(Beginning of Dataset)
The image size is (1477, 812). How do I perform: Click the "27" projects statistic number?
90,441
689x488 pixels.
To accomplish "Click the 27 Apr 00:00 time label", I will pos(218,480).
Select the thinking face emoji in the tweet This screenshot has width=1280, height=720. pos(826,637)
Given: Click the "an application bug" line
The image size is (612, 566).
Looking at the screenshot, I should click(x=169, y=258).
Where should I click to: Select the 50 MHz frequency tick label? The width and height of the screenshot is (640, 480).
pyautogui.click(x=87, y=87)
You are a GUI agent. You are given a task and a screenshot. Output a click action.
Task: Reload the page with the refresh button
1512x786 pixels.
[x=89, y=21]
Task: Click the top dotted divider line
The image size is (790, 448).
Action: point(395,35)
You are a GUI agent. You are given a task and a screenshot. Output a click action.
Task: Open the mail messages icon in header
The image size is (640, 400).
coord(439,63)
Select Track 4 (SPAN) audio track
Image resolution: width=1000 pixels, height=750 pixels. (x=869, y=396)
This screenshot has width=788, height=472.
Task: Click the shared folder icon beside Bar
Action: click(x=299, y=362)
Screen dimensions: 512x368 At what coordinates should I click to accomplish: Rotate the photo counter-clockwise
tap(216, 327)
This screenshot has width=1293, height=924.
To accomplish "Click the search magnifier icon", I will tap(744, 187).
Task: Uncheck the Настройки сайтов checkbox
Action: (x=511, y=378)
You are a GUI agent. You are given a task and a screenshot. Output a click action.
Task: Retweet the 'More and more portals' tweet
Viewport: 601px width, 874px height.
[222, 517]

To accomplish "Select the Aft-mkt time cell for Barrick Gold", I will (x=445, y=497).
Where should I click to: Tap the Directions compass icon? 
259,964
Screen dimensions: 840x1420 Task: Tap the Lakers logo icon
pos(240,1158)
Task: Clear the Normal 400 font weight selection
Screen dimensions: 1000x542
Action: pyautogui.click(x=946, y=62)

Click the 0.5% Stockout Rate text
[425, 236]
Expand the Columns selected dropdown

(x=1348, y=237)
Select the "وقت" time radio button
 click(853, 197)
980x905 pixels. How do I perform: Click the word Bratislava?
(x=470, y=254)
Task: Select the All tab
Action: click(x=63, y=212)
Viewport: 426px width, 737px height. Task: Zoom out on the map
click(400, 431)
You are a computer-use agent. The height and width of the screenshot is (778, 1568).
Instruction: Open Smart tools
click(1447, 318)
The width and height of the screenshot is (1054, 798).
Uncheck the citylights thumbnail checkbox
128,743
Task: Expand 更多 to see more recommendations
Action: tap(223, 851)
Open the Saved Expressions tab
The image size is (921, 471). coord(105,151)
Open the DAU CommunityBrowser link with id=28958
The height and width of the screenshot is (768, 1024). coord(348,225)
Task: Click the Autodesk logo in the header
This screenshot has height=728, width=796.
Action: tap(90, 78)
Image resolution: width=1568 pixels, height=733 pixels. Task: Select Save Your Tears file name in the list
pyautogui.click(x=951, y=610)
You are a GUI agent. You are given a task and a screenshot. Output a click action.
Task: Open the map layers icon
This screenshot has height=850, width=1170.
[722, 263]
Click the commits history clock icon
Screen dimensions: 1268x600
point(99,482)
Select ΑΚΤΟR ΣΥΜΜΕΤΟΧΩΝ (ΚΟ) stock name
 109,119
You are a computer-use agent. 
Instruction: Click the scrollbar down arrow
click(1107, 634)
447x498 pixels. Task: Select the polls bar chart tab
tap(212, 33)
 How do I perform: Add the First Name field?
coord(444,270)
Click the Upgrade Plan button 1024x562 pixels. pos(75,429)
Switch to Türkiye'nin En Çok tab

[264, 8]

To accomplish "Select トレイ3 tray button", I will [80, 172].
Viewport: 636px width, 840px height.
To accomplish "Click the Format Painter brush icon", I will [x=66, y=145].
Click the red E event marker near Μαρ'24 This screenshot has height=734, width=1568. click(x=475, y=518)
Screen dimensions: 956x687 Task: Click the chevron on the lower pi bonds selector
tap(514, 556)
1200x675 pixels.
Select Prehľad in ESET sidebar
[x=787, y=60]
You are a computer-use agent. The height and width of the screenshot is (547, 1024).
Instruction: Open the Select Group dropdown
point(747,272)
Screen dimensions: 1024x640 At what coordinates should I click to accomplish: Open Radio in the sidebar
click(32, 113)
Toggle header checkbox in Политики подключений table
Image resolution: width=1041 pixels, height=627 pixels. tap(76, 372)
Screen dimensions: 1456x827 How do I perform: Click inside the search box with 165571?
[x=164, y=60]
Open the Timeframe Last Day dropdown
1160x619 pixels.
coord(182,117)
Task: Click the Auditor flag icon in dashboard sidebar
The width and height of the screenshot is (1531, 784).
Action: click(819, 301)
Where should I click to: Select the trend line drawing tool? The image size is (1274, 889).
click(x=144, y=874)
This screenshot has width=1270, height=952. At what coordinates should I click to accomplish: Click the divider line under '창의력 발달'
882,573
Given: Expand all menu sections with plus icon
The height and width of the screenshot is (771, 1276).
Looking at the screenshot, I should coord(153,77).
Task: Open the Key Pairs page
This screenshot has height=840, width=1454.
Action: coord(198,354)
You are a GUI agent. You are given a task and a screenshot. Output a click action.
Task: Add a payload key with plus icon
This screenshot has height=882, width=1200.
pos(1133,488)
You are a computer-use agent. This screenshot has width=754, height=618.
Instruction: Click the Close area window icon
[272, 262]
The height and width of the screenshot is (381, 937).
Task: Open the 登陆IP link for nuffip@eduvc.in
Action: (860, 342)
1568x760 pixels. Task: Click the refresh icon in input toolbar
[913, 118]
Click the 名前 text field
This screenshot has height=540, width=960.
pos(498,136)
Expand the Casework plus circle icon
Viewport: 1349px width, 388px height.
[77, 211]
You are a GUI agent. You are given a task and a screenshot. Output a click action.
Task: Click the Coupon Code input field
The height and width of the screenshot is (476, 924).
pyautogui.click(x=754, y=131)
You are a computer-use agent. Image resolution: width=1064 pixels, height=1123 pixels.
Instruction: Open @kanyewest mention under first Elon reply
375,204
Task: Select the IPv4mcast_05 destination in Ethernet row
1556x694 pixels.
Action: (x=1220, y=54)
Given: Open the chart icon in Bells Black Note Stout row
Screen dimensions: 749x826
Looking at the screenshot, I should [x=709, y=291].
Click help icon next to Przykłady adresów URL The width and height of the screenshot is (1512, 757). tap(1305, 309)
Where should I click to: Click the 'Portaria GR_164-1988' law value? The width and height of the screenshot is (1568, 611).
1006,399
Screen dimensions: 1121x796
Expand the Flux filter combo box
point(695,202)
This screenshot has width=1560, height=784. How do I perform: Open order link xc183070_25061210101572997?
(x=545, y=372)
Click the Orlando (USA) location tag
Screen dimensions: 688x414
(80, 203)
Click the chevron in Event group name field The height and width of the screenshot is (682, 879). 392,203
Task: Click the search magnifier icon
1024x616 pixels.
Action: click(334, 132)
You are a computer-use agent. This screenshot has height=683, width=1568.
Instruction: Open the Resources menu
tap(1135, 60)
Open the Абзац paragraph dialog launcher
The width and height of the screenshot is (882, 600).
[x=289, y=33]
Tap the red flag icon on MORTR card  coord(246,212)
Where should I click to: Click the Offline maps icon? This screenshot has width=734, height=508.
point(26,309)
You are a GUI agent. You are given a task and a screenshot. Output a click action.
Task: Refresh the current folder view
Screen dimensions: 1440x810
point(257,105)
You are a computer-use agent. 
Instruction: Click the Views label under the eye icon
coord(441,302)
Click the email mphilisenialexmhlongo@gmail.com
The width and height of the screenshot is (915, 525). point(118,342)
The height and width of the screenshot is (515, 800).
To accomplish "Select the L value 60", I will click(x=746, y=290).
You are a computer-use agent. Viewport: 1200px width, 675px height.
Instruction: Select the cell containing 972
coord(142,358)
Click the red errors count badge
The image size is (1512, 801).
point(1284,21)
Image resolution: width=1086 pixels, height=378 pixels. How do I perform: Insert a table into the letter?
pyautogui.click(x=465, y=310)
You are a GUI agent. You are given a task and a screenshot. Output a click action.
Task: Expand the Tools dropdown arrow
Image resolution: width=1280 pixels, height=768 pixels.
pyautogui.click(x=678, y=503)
(End of Dataset)
**Task prompt**
Your task is to restate, word for word, only those lines above that fall between the line holding "Instruction: Open the Select Group dropdown" and the line holding "You are a computer-use agent. Image", inclusive.

**Response**
Instruction: Open the Select Group dropdown
point(747,272)
Screen dimensions: 1024x640 At what coordinates should I click to accomplish: Open Radio in the sidebar
click(32, 113)
Toggle header checkbox in Политики подключений table
Image resolution: width=1041 pixels, height=627 pixels. tap(76, 372)
Screen dimensions: 1456x827 How do I perform: Click inside the search box with 165571?
[x=164, y=60]
Open the Timeframe Last Day dropdown
1160x619 pixels.
coord(182,117)
Task: Click the Auditor flag icon in dashboard sidebar
The width and height of the screenshot is (1531, 784).
Action: click(819, 301)
Where should I click to: Select the trend line drawing tool? The image size is (1274, 889).
click(x=144, y=874)
This screenshot has width=1270, height=952. At what coordinates should I click to accomplish: Click the divider line under '창의력 발달'
882,573
Given: Expand all menu sections with plus icon
The height and width of the screenshot is (771, 1276).
Looking at the screenshot, I should coord(153,77).
Task: Open the Key Pairs page
This screenshot has height=840, width=1454.
Action: coord(198,354)
You are a GUI agent. You are given a task and a screenshot. Output a click action.
Task: Add a payload key with plus icon
This screenshot has height=882, width=1200.
pos(1133,488)
You are a computer-use agent. This screenshot has width=754, height=618.
Instruction: Click the Close area window icon
[272, 262]
The height and width of the screenshot is (381, 937).
Task: Open the 登陆IP link for nuffip@eduvc.in
Action: (860, 342)
1568x760 pixels. Task: Click the refresh icon in input toolbar
[913, 118]
Click the 名前 text field
This screenshot has height=540, width=960.
pos(498,136)
Expand the Casework plus circle icon
Viewport: 1349px width, 388px height.
[77, 211]
You are a GUI agent. You are given a task and a screenshot. Output a click action.
Task: Click the Coupon Code input field
The height and width of the screenshot is (476, 924).
pyautogui.click(x=754, y=131)
You are a computer-use agent. Image resolution: width=1064 pixels, height=1123 pixels.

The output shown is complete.